It’s 2 a.m. and several hundred Marines are assembling their sea bags, weapons and other gear on the parade deck. Small groups of families are huddled together; many a Marine and his wife are sharing a last embrace.

And 3-year-old Landon Molumby has figured out what’s happening: his father, Staff Sgt. Loren Molumby, a combat photographer, is going away.

The boy buries his head in his father’s shoulder. Tears of confusion and exhaustion stream down his face.

So it was early Monday as 250 Marines and sailors from Regimental Combat Team One gathered for the bus ride to March Air Reserve Base in Riverside and then the flight to Afghanistan. Some will be in Afghanistan for seven months, others for a year. Nearly all have deployed to Iraq.

The Marines have filled out their wills and their powers-of-attorney. Spouses have been briefed and given lists of phone numbers to call when the unexpected occurs: the broken refrigerator, the money problem, the in-law problem, the child-care problem, or just the loneliness and fear that comes from having a loved one in the most dangerous spot, Helmand province, of an already dangerous country.

The secret to bearing the burden of the stay-behind spouse?

“Stay strong, stay positive,” said Diana Molumby, 27, the staff sergeant’s wife. “Try to believe that they’re all going to come back OK.”

The talk from the White House is that the U.S. will begin to remove its troops from Afghanistan next July. But the commandant of the Marine Corps has said that Marines almost assuredly will not be in the first groups to return home.

In a recent whirlwind trip to southern Afghanistan's Helmand province, Gen. James Conway predicted that Marines would be there until 2014 or 2015. Of the 20,000 Marines and sailors now in Helmand province, about 10,000 are from Camp Pendleton, spread out in several large bases and dozens of tiny outposts.

Camille Fisher was on base to say goodbye to her brother, Staff Sgt. Angelo Robinson, 34.

“You just have to stay strong, never lose faith,” she said. “They’re already heroes, just pray that they stay safe.”

A significant number of the Marines are volunteers.

“I’ve been training to go to war for four years,” said Lance Cpl. Jonathan Schilling, 23. “It’s time I get over there, rather than sitting stateside.”

Schilling’s wife, Brandy, 24, and their sons, Richard, 5; and Gabriel, 2, will spend the deployment with her parents in Dayton, Ohio.
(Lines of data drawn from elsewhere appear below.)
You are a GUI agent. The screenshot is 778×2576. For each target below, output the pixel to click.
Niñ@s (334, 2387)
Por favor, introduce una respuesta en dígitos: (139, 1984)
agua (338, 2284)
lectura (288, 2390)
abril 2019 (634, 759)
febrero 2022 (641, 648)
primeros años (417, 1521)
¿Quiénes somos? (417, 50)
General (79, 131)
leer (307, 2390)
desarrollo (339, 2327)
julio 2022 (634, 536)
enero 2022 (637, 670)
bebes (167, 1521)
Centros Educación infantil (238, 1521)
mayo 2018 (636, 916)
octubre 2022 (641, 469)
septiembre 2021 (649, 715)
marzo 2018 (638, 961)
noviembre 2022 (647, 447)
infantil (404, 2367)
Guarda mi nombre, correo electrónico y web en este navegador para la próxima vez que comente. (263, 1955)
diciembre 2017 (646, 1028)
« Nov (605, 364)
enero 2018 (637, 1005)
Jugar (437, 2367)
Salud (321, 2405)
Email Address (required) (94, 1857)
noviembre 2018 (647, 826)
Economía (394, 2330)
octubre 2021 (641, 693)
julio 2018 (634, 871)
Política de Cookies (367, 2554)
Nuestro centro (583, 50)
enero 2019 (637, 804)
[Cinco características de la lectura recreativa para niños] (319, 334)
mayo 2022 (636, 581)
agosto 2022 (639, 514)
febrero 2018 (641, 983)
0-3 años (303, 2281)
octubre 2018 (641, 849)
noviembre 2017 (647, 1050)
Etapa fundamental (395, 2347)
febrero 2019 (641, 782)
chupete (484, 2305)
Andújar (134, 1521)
He spent 2006 in Israel on a training mission, so Brandy has acquired coping skills.

"Stay busy,” she said.

Navy Cmdr. David Glassmire, a Catholic chaplain, said he is confident that the troops are ready. For the families, particularly the first-timers, that’s a different story, he said.

“The Marines are pumped up,” Glassmire said. “They know this is their time to make history. For some of the families, the meltdown begins tonight.”

Depending on where the Marines are assigned, they will be able to communicate with their families via e-mail and, in some cases, video phones. Still, there are limits to the preparation.

“I don’t think you’re ever really ready to send your husband to war,” said Diana Molumby.

-- Tony Perry at Camp Pendleton

Photo: Lance Cpl. Jonathan Schilling and wife Brandy bid farewell at Camp Pendleton as Marines deploy to Afghanistan. Credit: Don Bartletti / Los Angeles Times

Comments () | Archives (12)


May God be with these brave warriors! They are the true heroes!

God bless these brave Marines....thanks to you all for your service and sacrafice.

Be safe and God speed....

Go with God Marines and come home safe. San Clemente will be waiting for you with open arms and hearts. You are always on our minds! Semper Fi

And to those of you who think we shouldn't be fighting terrorism and sending our troops to foreign shores, watch the NatGeo 9/11 programming. Never forget!

Master Sargeant Daniel Fedder will not be coming home under his own power. He is from Camp Pendleton and lost his life on Saturday, fighting terrorism so we can stay free. Rest in Peace Marine

May the soldiers return home safe to their families yet I question the reason for their presence in Afghanistan. Much like Iraq, our presence has minimal value.

The US needs to pull all troops out of Iraq and Afghanistan NOW.

RIP Master Sargeant Daniel Fedder. Semper Fi.

We cannot win in Afghanistan. This is an exercise in nation building now, and the nation we need to be rebuilding and focusing on is the USA. Bin Laden has long since fled to Pakistan and may already be dead at this point. Afghanistan is completely in the hands of warlords, heroin traffickers, and the Taliban (and those groups are not mutually exclusive). It is not realistic to expect a functioning democracy with pro-western sentiments to spring from the soil of Afghanistan; it's a fantasy. If our troops cannot achieve their objective, as in, there's no hope of it happening, then we should not be sending them, because we are only sending them to their deaths.

End the Afghan war, now.

Sep.11,2001 changed it all. My heart is broken that my Marine son is deployed, but he's one of the many who has to do the job to protect us. Let us not be fooled again, the terrorists (radical Muslims) have planned their attacks for years, and more so now that they have started the chaos, they do not sleep- they are always on the lookout for the opportunity to KILL us...so, we should always be aware and watching and ready. We can help our Armed Forces by supporting them. We need them more than they need us.
We will be waiting for your safe return. THANK YOU FOR YOUR SERVICE. God bless our troops and God bless America!


" Those who have shed blood with me shall FOREVER be my BROTHERS"
God bless your families and the Marine Corps.